## [Data Types](https://spark.apache.org/docs/latest/api/python/reference/pyspark.sql/data_types.html)

![image.png](attachment:ba4aa1ea-0e05-40ff-a2dc-618ab526dca1.png)

In [None]:
from pyspark.sql import SparkSession
from pyspark.sql.types import *
from pyspark.sql import functions as F
from pyspark.sql import Window

# Create SparkSession
spark = (SparkSession.builder
                    .appName('PySparkSyntax')
                    .getOrCreate()
        )

# Define the schema for a DataFrame
schema = StructType([
    StructField("name", StringType(), True),
    StructField("age", IntegerType(), True),
    StructField("city", StringType(), True)
])

# Create a DataFrame using the schema
data = [("Alice", 25, "New York")
        , ("Bob", 30, "San Francisco")
        , ("Bob", 12, "Las Vegas")
        , ("Charlie", 35, "Chicago")
        , ("Charlie", 35, "Chicago")]
df = spark.createDataFrame(data, schema)

# Show the DataFrame
df.show()

## [printSchema](https://spark.apache.org/docs/latest/api/python/reference/pyspark.sql/api/pyspark.sql.DataFrame.printSchema.html)
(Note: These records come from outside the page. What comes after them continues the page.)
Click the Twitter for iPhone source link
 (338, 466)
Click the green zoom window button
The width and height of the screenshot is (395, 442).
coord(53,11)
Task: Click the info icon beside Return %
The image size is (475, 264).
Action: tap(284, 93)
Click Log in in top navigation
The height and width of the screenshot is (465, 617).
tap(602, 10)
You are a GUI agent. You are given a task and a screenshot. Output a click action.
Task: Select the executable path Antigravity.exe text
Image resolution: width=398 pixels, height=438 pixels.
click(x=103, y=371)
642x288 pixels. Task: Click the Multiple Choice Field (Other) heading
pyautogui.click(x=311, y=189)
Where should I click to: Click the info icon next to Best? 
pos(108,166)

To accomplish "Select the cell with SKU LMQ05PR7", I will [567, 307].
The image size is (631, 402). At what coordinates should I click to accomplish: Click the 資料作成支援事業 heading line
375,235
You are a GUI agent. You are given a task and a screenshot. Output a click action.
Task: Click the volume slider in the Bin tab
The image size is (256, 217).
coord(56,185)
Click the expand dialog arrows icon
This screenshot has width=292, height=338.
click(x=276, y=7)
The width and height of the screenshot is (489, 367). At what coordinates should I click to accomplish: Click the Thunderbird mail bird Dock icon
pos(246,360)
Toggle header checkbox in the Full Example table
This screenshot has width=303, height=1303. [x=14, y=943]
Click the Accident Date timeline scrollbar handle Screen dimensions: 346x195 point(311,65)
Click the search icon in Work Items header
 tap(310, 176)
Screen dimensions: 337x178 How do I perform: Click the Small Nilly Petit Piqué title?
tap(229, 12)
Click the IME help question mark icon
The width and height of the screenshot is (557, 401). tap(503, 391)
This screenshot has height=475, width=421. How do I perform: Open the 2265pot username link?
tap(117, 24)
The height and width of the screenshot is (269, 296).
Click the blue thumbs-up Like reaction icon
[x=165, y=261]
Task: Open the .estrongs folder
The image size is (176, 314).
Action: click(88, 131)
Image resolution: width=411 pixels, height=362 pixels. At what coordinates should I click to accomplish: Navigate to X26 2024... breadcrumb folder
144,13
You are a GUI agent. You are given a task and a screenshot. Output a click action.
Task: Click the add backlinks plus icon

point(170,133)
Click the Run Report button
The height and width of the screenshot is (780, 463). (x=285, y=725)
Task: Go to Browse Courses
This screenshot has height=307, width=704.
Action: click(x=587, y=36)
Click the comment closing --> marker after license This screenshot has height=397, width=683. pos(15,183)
DataFrame.printSchema() → None

Prints out the schema in the tree format.

In [None]:
df.printSchema()

## [schema](https://spark.apache.org/docs/latest/api/python/reference/pyspark.sql/api/pyspark.sql.DataFrame.schema.html)

Returns the schema of this DataFrame as a pyspark.sql.types.StructType.

In [None]:
df.schema

In [None]:
type(df.schema)

## [dtypes](https://spark.apache.org/docs/latest/api/python/reference/pyspark.sql/api/pyspark.sql.DataFrame.dtypes.html)

Returns all column names and their data types as a list.

In [None]:
df.dtypes

In [None]:
type(df.dtypes)

## [cast](https://spark.apache.org/docs/latest/api/python/reference/pyspark.sql/api/pyspark.sql.Column.cast.html)

Column.cast(dataType: Union[pyspark.sql.types.DataType, str]) → pyspark.sql.column.Column

Casts the column into type dataType.

In [None]:
df.printSchema()

In [None]:
df_cast = df.withColumn('age', F.col('age').cast('string'))
                        
df_cast.printSchema()

In [None]:
df_cast = df.withColumn('age', F.col('age').cast(StringType()))
                        
df_cast.printSchema()